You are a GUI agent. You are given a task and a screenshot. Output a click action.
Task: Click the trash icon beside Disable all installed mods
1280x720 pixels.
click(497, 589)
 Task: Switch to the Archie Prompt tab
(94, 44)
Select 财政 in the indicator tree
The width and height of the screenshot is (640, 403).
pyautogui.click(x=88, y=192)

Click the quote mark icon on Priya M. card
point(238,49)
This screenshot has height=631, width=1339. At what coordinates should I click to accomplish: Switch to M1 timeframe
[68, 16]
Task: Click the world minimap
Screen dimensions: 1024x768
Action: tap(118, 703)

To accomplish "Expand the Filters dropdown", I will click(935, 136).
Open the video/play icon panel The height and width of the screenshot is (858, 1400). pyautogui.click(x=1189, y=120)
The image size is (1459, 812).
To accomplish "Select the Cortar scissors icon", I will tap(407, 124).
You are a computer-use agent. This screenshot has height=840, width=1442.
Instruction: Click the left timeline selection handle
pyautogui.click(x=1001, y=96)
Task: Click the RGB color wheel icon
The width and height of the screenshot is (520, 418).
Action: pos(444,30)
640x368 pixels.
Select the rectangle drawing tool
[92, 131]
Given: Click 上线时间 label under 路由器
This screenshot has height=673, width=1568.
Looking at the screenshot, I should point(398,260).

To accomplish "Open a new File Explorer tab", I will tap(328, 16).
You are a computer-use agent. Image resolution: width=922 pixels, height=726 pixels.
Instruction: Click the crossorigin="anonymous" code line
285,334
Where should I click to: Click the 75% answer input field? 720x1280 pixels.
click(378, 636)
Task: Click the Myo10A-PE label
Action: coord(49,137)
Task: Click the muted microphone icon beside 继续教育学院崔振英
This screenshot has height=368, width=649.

□ □ □ □ □ □ □

» TASK GOAL:
Could you copy out every one of the lines above, character for character, with nothing changed, added, or left out?

» OUTPUT FOR THIS EXERCISE:
You are a GUI agent. You are given a task and a screenshot. Output a click action.
Task: Click the trash icon beside Disable all installed mods
1280x720 pixels.
click(497, 589)
 Task: Switch to the Archie Prompt tab
(94, 44)
Select 财政 in the indicator tree
The width and height of the screenshot is (640, 403).
pyautogui.click(x=88, y=192)

Click the quote mark icon on Priya M. card
point(238,49)
This screenshot has height=631, width=1339. At what coordinates should I click to accomplish: Switch to M1 timeframe
[68, 16]
Task: Click the world minimap
Screen dimensions: 1024x768
Action: tap(118, 703)

To accomplish "Expand the Filters dropdown", I will click(935, 136).
Open the video/play icon panel The height and width of the screenshot is (858, 1400). pyautogui.click(x=1189, y=120)
The image size is (1459, 812).
To accomplish "Select the Cortar scissors icon", I will tap(407, 124).
You are a computer-use agent. This screenshot has height=840, width=1442.
Instruction: Click the left timeline selection handle
pyautogui.click(x=1001, y=96)
Task: Click the RGB color wheel icon
The width and height of the screenshot is (520, 418).
Action: pos(444,30)
640x368 pixels.
Select the rectangle drawing tool
[92, 131]
Given: Click 上线时间 label under 路由器
This screenshot has height=673, width=1568.
Looking at the screenshot, I should point(398,260).

To accomplish "Open a new File Explorer tab", I will tap(328, 16).
You are a computer-use agent. Image resolution: width=922 pixels, height=726 pixels.
Instruction: Click the crossorigin="anonymous" code line
285,334
Where should I click to: Click the 75% answer input field? 720x1280 pixels.
click(378, 636)
Task: Click the Myo10A-PE label
Action: coord(49,137)
Task: Click the muted microphone icon beside 继续教育学院崔振英
This screenshot has height=368, width=649.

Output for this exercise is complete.